*Passage:*
------------------------------------------------------------------------

# Exploratory Data Analysis

The main objectives for this notebook are:
* Explore the clean dataset by performing univariate analysis
* Investiage the relationships between your features and your target by perofrming bivariate and multivariate analyses
* Extract relevant insights to share with business stakeholders
* Understand steps that will be required for ML pre-processing

The skills that you need to showcase:
* Your ability to raise hypotheses, answer them, and interpret the results
* You data wrangling and visualisation skills

## How to stand out?
1. Use non-Pandas DataFrame library like Polars or PySpark
2. Use interactive plots (e.g. Plotly) for visualisations (don't forget to render your notebooks as HTML)

------------------------------------------------------------------------

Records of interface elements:
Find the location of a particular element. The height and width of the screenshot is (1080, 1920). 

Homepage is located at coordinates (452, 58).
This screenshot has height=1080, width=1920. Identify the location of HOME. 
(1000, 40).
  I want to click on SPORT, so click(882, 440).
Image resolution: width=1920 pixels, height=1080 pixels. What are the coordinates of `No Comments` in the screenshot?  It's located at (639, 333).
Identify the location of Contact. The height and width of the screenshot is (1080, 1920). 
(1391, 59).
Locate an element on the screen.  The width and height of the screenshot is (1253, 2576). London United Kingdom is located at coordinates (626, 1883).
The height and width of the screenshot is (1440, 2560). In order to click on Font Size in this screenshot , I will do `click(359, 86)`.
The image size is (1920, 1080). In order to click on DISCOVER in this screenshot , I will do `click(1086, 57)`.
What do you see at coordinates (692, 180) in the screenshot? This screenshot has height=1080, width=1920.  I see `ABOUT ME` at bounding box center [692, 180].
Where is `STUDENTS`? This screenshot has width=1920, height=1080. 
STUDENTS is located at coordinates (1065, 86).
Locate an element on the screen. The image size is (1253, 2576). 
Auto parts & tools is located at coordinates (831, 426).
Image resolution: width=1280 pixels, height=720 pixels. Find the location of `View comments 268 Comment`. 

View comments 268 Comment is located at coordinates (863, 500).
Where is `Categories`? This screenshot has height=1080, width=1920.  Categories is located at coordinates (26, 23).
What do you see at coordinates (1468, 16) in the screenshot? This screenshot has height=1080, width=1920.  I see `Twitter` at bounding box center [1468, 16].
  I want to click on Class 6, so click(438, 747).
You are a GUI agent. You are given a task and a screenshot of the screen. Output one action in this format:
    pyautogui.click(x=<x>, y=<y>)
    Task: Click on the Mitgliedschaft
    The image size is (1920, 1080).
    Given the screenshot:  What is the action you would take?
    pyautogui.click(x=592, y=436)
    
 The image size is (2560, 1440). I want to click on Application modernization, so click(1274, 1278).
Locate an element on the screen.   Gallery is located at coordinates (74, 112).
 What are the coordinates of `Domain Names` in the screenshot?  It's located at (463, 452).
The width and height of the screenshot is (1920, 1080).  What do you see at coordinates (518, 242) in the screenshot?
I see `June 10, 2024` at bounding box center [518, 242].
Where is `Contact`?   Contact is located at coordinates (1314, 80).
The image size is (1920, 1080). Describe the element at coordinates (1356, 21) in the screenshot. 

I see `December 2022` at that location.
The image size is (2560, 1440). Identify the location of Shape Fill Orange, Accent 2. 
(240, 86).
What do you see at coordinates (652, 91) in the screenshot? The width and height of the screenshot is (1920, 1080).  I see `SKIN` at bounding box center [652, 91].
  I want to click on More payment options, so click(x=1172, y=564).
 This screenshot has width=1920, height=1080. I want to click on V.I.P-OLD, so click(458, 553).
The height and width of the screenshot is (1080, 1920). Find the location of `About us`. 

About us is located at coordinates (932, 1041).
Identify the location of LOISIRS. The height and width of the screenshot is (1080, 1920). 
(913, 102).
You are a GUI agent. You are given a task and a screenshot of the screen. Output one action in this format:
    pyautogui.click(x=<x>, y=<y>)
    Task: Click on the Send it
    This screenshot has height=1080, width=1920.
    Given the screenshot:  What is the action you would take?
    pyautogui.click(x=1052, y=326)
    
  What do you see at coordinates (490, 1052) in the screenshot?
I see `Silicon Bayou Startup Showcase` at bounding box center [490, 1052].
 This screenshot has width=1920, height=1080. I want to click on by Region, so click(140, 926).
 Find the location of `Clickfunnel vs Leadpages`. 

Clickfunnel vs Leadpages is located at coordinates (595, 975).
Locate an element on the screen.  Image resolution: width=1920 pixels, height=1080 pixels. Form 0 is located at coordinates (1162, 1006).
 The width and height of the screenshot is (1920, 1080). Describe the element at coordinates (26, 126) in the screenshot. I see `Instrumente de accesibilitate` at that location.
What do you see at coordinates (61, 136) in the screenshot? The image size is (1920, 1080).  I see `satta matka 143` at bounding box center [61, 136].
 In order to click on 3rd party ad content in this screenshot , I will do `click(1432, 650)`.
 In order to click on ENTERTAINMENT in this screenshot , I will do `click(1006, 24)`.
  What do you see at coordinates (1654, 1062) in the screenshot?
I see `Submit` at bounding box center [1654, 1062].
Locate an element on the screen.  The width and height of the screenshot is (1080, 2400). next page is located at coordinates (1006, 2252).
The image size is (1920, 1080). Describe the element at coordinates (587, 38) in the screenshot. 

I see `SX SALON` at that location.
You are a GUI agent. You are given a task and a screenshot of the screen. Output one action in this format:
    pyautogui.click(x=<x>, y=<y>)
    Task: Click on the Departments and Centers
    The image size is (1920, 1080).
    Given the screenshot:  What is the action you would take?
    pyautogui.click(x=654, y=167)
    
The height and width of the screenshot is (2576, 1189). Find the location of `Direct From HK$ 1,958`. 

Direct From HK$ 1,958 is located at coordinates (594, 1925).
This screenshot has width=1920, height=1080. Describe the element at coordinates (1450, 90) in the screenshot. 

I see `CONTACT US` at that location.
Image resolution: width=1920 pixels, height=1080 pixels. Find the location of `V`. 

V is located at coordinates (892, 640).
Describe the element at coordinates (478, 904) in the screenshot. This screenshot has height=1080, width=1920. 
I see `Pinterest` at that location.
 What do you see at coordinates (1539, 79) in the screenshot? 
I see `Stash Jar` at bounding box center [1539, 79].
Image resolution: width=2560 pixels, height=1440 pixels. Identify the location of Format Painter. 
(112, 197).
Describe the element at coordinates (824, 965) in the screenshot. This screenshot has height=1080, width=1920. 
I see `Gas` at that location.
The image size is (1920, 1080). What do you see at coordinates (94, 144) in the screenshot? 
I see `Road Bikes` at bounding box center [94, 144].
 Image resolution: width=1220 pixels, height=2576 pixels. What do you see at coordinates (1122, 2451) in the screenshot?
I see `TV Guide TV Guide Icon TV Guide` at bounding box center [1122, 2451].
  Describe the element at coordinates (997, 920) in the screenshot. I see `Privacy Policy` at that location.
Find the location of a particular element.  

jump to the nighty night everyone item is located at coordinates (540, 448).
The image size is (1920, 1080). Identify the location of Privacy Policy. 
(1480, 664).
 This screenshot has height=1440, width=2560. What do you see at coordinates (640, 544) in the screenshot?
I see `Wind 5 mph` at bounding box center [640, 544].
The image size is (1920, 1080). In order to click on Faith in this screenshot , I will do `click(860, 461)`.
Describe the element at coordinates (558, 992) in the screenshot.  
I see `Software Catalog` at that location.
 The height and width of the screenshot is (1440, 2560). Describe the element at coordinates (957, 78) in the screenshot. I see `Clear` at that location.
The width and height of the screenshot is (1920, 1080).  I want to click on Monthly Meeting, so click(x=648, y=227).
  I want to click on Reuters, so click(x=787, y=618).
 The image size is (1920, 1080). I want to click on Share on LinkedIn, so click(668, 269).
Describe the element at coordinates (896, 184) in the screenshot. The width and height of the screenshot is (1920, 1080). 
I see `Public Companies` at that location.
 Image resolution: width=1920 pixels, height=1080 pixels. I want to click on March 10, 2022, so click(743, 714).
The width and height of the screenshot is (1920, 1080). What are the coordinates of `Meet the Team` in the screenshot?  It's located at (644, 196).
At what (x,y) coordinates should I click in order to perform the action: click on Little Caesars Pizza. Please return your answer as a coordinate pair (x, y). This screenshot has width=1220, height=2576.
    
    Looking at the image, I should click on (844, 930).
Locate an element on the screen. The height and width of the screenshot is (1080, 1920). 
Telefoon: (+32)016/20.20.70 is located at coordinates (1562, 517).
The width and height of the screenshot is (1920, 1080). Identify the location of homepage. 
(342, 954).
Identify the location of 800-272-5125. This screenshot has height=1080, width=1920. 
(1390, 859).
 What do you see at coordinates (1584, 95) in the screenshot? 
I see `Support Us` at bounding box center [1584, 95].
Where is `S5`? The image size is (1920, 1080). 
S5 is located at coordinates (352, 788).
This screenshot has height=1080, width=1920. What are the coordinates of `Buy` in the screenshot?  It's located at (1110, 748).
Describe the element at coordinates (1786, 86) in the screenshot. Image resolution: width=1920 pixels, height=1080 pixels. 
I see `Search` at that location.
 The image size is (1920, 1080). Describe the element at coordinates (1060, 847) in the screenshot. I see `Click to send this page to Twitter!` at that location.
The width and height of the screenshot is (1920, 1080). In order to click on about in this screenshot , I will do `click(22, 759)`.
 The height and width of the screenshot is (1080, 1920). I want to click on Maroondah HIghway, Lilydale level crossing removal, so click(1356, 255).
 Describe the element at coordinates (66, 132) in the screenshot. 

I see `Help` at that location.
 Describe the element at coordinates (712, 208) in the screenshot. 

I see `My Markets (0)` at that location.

------------------------------------------------------------------------

*What to work on:*
(1) Quote from the exploratory data analysis passage the part that opens with the words containing "The skills that" and closes with "notebooks as HTML)".
(2) What main objectives does the exploratory data analysis passage set out for the notebook? List every one.

*Solved tasks:*
(1)
The skills that you need to showcase:
* Your ability to raise hypotheses, answer them, and interpret the results
* You data wrangling and visualisation skills

## How to stand out?
1. Use non-Pandas DataFrame library like Polars or PySpark
2. Use interactive plots (e.g. Plotly) for visualisations (don't forget to render your notebooks as HTML)

(2)
- Explore the clean dataset by performing univariate analysis
- Investiage the relationships between your features and your target by perofrming bivariate and multivariate analyses
- Extract relevant insights to share with business stakeholders
- Understand steps that will be required for ML pre-processing